▸ **REQUIRED WORK**:
The required output is the full listing below, reproduced word for word.

▸ **THE DATA**:
Content starts

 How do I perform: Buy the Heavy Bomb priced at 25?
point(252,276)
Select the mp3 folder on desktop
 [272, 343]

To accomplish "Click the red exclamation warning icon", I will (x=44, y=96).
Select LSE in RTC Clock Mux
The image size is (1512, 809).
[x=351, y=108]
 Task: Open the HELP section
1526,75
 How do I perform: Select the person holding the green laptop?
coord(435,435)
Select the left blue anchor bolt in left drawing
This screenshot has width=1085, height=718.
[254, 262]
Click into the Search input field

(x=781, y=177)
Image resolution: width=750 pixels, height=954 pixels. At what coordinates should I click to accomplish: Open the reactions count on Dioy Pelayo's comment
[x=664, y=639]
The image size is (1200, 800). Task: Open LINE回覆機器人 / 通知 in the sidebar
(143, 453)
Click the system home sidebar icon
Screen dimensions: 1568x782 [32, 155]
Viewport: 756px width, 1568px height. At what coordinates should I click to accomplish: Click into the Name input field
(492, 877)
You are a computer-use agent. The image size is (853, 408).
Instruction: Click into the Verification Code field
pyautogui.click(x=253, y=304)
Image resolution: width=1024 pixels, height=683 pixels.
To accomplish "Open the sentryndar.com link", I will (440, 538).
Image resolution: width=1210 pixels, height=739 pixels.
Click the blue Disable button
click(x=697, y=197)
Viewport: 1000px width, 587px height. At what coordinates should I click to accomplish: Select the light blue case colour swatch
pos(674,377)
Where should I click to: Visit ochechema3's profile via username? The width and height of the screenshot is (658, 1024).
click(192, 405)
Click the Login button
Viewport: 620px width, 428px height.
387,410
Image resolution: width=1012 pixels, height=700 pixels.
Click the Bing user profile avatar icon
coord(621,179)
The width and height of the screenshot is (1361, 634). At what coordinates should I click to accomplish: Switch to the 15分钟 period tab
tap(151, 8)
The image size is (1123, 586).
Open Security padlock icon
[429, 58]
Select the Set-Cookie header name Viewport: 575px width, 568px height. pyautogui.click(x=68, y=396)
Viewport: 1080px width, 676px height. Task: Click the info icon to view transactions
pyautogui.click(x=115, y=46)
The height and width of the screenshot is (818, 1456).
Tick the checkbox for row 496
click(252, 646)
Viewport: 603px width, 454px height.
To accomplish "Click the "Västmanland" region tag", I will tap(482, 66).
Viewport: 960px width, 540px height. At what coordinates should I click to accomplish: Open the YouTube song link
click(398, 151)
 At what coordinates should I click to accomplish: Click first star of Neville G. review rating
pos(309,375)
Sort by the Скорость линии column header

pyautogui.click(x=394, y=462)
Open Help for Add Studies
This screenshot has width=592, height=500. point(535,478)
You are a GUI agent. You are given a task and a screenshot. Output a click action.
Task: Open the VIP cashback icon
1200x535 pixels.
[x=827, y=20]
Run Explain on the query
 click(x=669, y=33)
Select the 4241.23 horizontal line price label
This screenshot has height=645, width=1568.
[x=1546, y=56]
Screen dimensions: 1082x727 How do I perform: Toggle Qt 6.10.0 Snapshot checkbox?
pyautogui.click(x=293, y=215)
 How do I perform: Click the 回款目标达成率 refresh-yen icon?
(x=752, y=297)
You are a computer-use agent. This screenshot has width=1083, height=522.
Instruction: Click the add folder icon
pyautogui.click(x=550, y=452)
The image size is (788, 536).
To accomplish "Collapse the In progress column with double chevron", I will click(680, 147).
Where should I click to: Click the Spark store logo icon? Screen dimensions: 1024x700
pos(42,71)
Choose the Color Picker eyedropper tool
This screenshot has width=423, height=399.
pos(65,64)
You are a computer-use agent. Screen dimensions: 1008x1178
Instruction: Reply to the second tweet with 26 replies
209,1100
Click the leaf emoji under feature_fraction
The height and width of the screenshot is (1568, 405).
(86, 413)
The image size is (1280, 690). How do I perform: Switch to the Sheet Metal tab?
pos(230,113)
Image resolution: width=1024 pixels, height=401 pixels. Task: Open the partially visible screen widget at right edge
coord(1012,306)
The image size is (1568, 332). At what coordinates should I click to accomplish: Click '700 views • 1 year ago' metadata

Content ends

▸ **RESPONSE**:
 How do I perform: Buy the Heavy Bomb priced at 25?
point(252,276)
Select the mp3 folder on desktop
 [272, 343]

To accomplish "Click the red exclamation warning icon", I will (x=44, y=96).
Select LSE in RTC Clock Mux
The image size is (1512, 809).
[x=351, y=108]
 Task: Open the HELP section
1526,75
 How do I perform: Select the person holding the green laptop?
coord(435,435)
Select the left blue anchor bolt in left drawing
This screenshot has width=1085, height=718.
[254, 262]
Click into the Search input field

(x=781, y=177)
Image resolution: width=750 pixels, height=954 pixels. At what coordinates should I click to accomplish: Open the reactions count on Dioy Pelayo's comment
[x=664, y=639]
The image size is (1200, 800). Task: Open LINE回覆機器人 / 通知 in the sidebar
(143, 453)
Click the system home sidebar icon
Screen dimensions: 1568x782 [32, 155]
Viewport: 756px width, 1568px height. At what coordinates should I click to accomplish: Click into the Name input field
(492, 877)
You are a computer-use agent. The image size is (853, 408).
Instruction: Click into the Verification Code field
pyautogui.click(x=253, y=304)
Image resolution: width=1024 pixels, height=683 pixels.
To accomplish "Open the sentryndar.com link", I will (440, 538).
Image resolution: width=1210 pixels, height=739 pixels.
Click the blue Disable button
click(x=697, y=197)
Viewport: 1000px width, 587px height. At what coordinates should I click to accomplish: Select the light blue case colour swatch
pos(674,377)
Where should I click to: Visit ochechema3's profile via username? The width and height of the screenshot is (658, 1024).
click(192, 405)
Click the Login button
Viewport: 620px width, 428px height.
387,410
Image resolution: width=1012 pixels, height=700 pixels.
Click the Bing user profile avatar icon
coord(621,179)
The width and height of the screenshot is (1361, 634). At what coordinates should I click to accomplish: Switch to the 15分钟 period tab
tap(151, 8)
The image size is (1123, 586).
Open Security padlock icon
[429, 58]
Select the Set-Cookie header name Viewport: 575px width, 568px height. pyautogui.click(x=68, y=396)
Viewport: 1080px width, 676px height. Task: Click the info icon to view transactions
pyautogui.click(x=115, y=46)
The height and width of the screenshot is (818, 1456).
Tick the checkbox for row 496
click(252, 646)
Viewport: 603px width, 454px height.
To accomplish "Click the "Västmanland" region tag", I will tap(482, 66).
Viewport: 960px width, 540px height. At what coordinates should I click to accomplish: Open the YouTube song link
click(398, 151)
 At what coordinates should I click to accomplish: Click first star of Neville G. review rating
pos(309,375)
Sort by the Скорость линии column header

pyautogui.click(x=394, y=462)
Open Help for Add Studies
This screenshot has width=592, height=500. point(535,478)
You are a GUI agent. You are given a task and a screenshot. Output a click action.
Task: Open the VIP cashback icon
1200x535 pixels.
[x=827, y=20]
Run Explain on the query
 click(x=669, y=33)
Select the 4241.23 horizontal line price label
This screenshot has height=645, width=1568.
[x=1546, y=56]
Screen dimensions: 1082x727 How do I perform: Toggle Qt 6.10.0 Snapshot checkbox?
pyautogui.click(x=293, y=215)
 How do I perform: Click the 回款目标达成率 refresh-yen icon?
(x=752, y=297)
You are a computer-use agent. This screenshot has width=1083, height=522.
Instruction: Click the add folder icon
pyautogui.click(x=550, y=452)
The image size is (788, 536).
To accomplish "Collapse the In progress column with double chevron", I will click(680, 147).
Where should I click to: Click the Spark store logo icon? Screen dimensions: 1024x700
pos(42,71)
Choose the Color Picker eyedropper tool
This screenshot has width=423, height=399.
pos(65,64)
You are a computer-use agent. Screen dimensions: 1008x1178
Instruction: Reply to the second tweet with 26 replies
209,1100
Click the leaf emoji under feature_fraction
The height and width of the screenshot is (1568, 405).
(86, 413)
The image size is (1280, 690). How do I perform: Switch to the Sheet Metal tab?
pos(230,113)
Image resolution: width=1024 pixels, height=401 pixels. Task: Open the partially visible screen widget at right edge
coord(1012,306)
The image size is (1568, 332). At what coordinates should I click to accomplish: Click '700 views • 1 year ago' metadata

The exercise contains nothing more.